Eliminate the use of Linq

corliss commented 7 years ago

These are all the uses of Linq I could find in SharpFont:

TrueType\Header.cs: return rec.Created.Select(x => (int)x).ToArray(); TrueType\Header.cs: return rec.Modified.Select(x => (int)x).ToArray(); FaceInfo.cs: return rec.xuid.Select(x => (uint)x).ToArray(); Library.cs: ParameterRec[] paramRecs = parameters.Select(x => x.Record).ToArray(); Fnt\Header.cs: return rec.reserved1.Select(x => (uint) x).ToArray();

These are trivial uses of Linq, that do the same thing: cast an array to a different type. It is easier, cleaner, and much more efficient, to do this without Linq.

Linq adds a lot of overhead. This is one of the main learnings of the C# community over the last many years, and even Microsoft ran into this when creating Roslyn - see https://channel9.msdn.com/Events/TechEd/NorthAmerica/2013/DEV-B333. The relevant portion of the talk is around 36:30, but I recommend watching the entire talk - it can change everything about programming in .net.

In addition linq is hard to debug. Try walking the code above for each element. Compare that to debugging a simple for or foreach loop.

Note: I'm providing this as data and information, but don't wish to be drawn into an argument, don't have time for it. If you really believe that these lines are important enough to warrant a separate project with LinqBridge, as mentioned in #104, that's your choice. But a decision like this is about the level of programming competence.

tl;dr

Replacing this Linq code with plain C# makes it simpler, faster, with less dependencies.

Pop quiz

return rec.Select(x => (int)x).ToArray();

The plain C# implementation causes just one allocation - the output array.

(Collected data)

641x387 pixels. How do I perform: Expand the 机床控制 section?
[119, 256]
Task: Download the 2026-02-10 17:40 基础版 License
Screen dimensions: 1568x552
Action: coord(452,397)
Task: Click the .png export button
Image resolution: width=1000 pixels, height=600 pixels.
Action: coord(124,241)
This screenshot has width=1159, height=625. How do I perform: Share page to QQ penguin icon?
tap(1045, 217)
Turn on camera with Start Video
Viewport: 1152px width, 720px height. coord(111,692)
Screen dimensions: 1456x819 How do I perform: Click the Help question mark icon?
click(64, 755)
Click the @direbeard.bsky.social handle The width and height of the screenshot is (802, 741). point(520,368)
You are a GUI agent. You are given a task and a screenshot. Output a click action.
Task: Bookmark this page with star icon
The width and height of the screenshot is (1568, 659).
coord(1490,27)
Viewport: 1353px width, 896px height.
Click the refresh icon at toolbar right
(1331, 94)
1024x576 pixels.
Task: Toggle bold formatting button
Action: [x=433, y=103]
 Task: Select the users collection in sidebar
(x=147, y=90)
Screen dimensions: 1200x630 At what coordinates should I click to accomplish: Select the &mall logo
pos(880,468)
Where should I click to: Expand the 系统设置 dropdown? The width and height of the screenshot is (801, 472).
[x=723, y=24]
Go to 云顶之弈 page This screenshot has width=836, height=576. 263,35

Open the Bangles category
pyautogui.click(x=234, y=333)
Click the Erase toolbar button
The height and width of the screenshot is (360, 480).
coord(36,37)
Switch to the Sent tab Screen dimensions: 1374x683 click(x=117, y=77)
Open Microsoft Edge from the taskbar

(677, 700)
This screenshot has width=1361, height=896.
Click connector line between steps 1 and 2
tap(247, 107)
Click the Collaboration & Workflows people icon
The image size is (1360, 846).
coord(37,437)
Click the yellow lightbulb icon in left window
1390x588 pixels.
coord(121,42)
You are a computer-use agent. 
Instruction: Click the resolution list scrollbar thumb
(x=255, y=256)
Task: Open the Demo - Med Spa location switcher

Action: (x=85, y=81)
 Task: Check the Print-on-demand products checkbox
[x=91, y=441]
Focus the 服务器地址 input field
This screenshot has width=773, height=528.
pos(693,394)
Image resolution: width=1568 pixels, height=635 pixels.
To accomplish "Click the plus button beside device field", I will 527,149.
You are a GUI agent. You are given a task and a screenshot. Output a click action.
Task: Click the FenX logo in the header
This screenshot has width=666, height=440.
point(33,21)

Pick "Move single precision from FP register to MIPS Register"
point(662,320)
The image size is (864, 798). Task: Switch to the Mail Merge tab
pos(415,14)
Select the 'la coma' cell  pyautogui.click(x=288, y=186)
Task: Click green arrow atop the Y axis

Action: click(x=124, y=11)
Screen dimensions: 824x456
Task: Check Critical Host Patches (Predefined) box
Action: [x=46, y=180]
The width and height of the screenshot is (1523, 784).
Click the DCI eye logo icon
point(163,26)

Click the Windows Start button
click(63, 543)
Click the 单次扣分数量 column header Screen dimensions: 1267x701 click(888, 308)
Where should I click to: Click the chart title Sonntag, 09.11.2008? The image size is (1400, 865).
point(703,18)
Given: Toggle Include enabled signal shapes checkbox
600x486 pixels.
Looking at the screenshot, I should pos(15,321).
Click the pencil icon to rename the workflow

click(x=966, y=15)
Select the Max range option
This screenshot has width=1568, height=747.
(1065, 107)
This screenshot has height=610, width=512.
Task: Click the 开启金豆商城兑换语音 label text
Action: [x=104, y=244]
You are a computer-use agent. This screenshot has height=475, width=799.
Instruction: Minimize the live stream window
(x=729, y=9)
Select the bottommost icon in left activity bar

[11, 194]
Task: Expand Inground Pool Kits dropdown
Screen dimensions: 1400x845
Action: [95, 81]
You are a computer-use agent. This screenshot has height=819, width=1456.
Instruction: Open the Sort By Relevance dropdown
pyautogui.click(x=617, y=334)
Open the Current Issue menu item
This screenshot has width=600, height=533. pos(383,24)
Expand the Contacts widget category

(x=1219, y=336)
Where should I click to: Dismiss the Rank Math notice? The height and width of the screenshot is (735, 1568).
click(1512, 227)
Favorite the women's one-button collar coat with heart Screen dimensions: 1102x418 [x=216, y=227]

(DIRECTION 1) Please reproduce everything in the Linq thread from "Linq adds a" down to "of programming competence.".
(DIRECTION 2) According to the Linq thread, why should the listed uses of Linq in SharpFont be replaced with plain C#? Answer in one to three sentences.

(WRITTEN REPLY 1)
Linq adds a lot of overhead. This is one of the main learnings of the C# community over the last many years, and even Microsoft ran into this when creating Roslyn - see https://channel9.msdn.com/Events/TechEd/NorthAmerica/2013/DEV-B333. The relevant portion of the talk is around 36:30, but I recommend watching the entire talk - it can change everything about programming in .net.

In addition linq is hard to debug. Try walking the code above for each element. Compare that to debugging a simple for or foreach loop.

Note: I'm providing this as data and information, but don't wish to be drawn into an argument, don't have time for it. If you really believe that these lines are important enough to warrant a separate project with LinqBridge, as mentioned in #104, that's your choice. But a decision like this is about the level of programming competence.

(WRITTEN REPLY 2) The listed uses only cast an array to a different type, and doing that without Linq is easier, cleaner and much more efficient. Linq also adds a lot of overhead and is hard to debug compared with a simple for or foreach loop. Plain C# makes the code simpler and faster, with fewer dependencies.